====== SUPPLIED RECORDS ======

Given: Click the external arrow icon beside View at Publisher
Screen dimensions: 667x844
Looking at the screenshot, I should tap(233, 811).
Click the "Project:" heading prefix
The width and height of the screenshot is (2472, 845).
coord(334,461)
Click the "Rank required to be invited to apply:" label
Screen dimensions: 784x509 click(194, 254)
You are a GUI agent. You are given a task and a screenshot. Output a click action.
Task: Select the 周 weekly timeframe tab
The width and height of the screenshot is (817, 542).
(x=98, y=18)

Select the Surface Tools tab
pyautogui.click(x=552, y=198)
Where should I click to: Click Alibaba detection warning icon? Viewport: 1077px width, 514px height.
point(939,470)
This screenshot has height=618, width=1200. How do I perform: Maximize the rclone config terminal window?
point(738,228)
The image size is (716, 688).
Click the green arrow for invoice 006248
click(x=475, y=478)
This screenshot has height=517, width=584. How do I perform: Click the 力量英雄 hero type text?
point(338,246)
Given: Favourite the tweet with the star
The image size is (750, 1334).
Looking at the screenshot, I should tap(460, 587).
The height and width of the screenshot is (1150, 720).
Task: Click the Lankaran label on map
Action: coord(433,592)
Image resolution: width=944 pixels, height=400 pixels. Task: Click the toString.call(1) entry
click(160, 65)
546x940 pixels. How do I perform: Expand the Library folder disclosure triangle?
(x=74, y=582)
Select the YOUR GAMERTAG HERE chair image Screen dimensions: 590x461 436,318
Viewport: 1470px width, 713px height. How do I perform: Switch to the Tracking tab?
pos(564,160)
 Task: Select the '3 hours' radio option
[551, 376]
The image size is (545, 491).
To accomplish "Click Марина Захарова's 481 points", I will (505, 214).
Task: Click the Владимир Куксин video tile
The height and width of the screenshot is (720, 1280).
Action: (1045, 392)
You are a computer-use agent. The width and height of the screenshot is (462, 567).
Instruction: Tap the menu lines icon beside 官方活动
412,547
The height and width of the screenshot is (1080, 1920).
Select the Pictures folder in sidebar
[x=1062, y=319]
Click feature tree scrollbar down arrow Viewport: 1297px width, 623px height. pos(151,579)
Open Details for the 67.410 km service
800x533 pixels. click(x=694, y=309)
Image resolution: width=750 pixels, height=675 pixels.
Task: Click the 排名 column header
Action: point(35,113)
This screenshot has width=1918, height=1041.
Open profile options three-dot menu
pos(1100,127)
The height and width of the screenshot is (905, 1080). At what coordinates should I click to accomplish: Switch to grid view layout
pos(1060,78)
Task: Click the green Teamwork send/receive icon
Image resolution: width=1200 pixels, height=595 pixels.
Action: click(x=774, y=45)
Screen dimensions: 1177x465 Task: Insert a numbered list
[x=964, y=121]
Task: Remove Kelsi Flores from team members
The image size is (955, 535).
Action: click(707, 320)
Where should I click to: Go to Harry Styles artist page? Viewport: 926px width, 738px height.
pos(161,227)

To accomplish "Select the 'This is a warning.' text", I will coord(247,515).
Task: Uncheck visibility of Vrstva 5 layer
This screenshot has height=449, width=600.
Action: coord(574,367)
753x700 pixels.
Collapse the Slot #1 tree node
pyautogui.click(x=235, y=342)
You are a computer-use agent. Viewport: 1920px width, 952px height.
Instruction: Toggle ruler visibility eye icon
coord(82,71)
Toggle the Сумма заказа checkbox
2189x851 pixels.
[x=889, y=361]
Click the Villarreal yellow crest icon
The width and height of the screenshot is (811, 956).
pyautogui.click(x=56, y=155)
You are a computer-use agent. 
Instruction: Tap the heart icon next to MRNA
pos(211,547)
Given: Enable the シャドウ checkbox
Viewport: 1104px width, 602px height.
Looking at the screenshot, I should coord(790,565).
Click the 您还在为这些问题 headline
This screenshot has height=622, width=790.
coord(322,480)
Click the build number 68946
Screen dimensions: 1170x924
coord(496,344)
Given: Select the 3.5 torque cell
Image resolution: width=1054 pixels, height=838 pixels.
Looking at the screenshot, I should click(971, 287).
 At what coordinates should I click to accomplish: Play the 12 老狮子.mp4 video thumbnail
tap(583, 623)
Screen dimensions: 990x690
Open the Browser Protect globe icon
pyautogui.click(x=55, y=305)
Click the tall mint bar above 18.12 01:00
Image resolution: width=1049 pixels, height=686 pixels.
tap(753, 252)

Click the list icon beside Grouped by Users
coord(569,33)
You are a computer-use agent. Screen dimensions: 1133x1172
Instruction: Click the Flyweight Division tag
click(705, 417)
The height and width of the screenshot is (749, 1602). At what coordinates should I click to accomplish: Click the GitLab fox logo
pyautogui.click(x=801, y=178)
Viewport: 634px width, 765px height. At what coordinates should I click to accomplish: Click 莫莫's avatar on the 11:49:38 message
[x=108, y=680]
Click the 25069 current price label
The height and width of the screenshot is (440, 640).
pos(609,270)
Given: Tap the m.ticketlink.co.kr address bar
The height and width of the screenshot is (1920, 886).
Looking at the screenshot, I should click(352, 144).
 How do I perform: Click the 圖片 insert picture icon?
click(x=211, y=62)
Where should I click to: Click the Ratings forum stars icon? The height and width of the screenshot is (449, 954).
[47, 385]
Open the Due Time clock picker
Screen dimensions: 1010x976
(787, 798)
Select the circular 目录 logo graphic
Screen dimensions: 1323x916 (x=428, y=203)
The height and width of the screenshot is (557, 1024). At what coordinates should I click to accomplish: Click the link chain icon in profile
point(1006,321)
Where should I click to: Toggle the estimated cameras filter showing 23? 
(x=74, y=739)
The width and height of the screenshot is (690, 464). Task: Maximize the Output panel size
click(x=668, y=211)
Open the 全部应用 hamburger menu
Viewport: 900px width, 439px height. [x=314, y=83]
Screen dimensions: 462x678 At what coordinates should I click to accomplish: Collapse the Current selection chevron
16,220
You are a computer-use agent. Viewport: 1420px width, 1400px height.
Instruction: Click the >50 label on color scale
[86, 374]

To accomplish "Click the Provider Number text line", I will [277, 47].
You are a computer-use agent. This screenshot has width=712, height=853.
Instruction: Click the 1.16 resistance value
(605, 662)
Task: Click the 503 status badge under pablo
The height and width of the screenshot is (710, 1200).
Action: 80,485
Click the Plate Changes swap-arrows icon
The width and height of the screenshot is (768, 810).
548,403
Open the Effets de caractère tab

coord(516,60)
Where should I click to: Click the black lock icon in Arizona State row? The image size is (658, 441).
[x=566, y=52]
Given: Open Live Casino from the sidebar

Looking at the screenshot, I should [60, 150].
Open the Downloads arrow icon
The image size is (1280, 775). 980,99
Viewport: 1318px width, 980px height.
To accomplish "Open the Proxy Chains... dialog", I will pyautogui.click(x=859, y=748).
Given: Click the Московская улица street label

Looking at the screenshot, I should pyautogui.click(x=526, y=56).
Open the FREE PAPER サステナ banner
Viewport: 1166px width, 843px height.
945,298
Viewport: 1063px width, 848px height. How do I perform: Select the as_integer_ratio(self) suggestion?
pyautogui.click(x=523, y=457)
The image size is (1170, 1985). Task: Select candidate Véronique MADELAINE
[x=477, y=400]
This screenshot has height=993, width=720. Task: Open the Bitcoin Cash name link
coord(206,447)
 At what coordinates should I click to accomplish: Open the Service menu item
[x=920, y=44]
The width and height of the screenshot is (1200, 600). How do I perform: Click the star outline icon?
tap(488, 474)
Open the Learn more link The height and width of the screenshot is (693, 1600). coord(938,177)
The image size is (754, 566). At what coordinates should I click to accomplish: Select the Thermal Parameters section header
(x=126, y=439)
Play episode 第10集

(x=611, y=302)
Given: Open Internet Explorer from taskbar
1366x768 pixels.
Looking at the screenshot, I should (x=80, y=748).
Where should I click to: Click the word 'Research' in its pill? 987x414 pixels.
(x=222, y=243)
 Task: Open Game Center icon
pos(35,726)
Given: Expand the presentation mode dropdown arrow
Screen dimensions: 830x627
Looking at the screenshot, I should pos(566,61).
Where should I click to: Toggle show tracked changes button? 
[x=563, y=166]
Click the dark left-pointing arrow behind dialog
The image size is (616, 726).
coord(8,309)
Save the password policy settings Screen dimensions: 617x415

======

WHAT TO WORK ON: Return every line in the listing that contains the word "checkbox".

OUTPUT FOR THIS TASK:
Toggle the Сумма заказа checkbox
Given: Enable the シャドウ checkbox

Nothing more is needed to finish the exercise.